Multiple loopholes and security vulnerabilities in WhatsApp could have allowed people to alter the text of someone’s message and inject malicious code in a user’s browser, cybersecurity researcher Gal Weizman revealed in a blog post on February 4. Weizman had reportedly informed Facebook about this last year and the company has since dealt with the issues in the application. The report was first covered by The Hacker News.

Key Findings

The research by Weizman revealed important loopholes and security flaws, mostly in WhatsApp web, the application’s browser version. Some of these include:

  • Altering the text of a message: By manipulating the metadata of the object containing a message, one could basically reply to messages that were never a part of the conversation. For instance, it would allow a user to quote a made-up message (using the reply feature on WhatsApp) that was never written.
  • Tampering with preview banners and links in messages: WhatsApp shows previews of links (with information regarding the link) that are sent as part of messages. A security flaw allowed one to tamper with the banner properties before the message is sent.
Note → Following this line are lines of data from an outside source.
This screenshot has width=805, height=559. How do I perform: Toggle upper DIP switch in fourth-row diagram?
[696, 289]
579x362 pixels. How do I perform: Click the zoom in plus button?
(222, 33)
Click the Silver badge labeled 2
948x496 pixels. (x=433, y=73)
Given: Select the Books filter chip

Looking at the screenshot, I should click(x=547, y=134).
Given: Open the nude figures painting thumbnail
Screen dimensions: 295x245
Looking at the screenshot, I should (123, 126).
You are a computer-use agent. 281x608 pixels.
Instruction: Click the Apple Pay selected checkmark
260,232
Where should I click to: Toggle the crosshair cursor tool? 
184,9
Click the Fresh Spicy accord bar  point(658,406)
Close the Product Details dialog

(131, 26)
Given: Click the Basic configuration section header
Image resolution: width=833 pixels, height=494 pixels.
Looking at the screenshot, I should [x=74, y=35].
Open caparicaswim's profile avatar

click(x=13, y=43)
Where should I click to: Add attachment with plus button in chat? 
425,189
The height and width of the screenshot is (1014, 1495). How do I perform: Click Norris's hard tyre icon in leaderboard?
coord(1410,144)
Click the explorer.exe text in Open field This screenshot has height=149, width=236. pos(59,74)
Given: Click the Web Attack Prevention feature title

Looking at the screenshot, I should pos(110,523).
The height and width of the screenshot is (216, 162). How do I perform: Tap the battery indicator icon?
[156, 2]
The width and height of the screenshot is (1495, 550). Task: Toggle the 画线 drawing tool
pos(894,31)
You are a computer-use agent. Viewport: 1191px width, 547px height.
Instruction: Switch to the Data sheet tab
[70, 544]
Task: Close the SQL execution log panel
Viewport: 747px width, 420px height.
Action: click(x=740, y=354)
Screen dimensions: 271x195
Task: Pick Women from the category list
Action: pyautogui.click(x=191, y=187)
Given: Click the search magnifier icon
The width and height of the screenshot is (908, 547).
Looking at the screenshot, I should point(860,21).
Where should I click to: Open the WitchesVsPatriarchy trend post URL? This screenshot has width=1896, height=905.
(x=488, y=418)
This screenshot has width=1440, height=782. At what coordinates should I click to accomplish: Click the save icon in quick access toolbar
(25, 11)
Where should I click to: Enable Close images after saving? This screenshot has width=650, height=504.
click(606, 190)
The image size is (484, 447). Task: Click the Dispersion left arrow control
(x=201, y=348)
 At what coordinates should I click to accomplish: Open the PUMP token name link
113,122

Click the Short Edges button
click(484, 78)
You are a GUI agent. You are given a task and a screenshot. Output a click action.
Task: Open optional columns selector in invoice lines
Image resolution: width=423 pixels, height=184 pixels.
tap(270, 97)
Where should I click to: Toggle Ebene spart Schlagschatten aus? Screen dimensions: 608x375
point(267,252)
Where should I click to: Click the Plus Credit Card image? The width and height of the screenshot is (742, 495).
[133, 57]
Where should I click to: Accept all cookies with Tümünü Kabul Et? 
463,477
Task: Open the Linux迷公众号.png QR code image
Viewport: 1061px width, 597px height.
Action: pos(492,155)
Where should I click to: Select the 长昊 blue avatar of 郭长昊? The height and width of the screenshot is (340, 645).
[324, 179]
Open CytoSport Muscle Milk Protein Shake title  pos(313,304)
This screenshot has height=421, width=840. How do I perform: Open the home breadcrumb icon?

Basically, by exploiting this vulnerability, it is possible to mislead users about the content of the link by showing the banner of a different link. For instance, hackers could send the link www.hacker.com, but the message would instead show a preview banner of www.facebook.com. Such a misleading preview could prompt the user to click on a malicious link in a message.
    • Moreover, it was also possible to tamper with the link itself. A security lapse allowed users to be redirected to any malicious page/website that the hacker wished them to go to. For instance, a person could click on a legitimate-looking link that would seem to have originated from a website like Facebook, but it would actually redirect the user to a malicious webpage. This could then open the possibility of further attacks.
  • Cross-site scripting (XSS): This is a type of attack in which “malicious scripts are injected into otherwise benign and trusted websites”. Weizman managed to execute cross-site scripting by using javascript URIs (which is a javascript library for working with URLs). Basically, by exploiting this vulnerability, a person could execute certain actions (such as making an alert box show up) on the browser of other users. It was possible to bypass WhatsApp’s Content Security Policy (CSP) rules to carry out more harmful XSS attacks. This meant that hackers could “run any external code with no size limits and no problems” on the user’s app and look even more unsuspicious.
    • XSS on desktop apps: The cross-site scripting that worked for WhatsApp web, was also working on the desktop versions of the app since the native desktop app was built using a platform that was also used in their web application.
    • Cross-platform read of local files: By using an API, Weizman was able to “read files from the local OS like the content of C:\Windows\System32\drivers\etc\hosts file”. This means that it was possible to remotely access files from a victim’s device.
    • Potential for remote code execution (RCE): Using XSS, Weizman was also able to access enough data about a user agent to assess the potential for an RCE. “Remote code execution is the ability an attacker has to access someone else’s computing device and make changes, no matter where the device is geographically located”, according to SearchWindowsServer. “I did not take the time to actually exploit a public RCE, and therefore didn’t get the chance to prove the existence of such a vulnerability, but the theoretical concept is as follows: if you run an old version of a vulnerable app, one can exploit that vulnerability and do bad things to you,” Weizman said in his blog post.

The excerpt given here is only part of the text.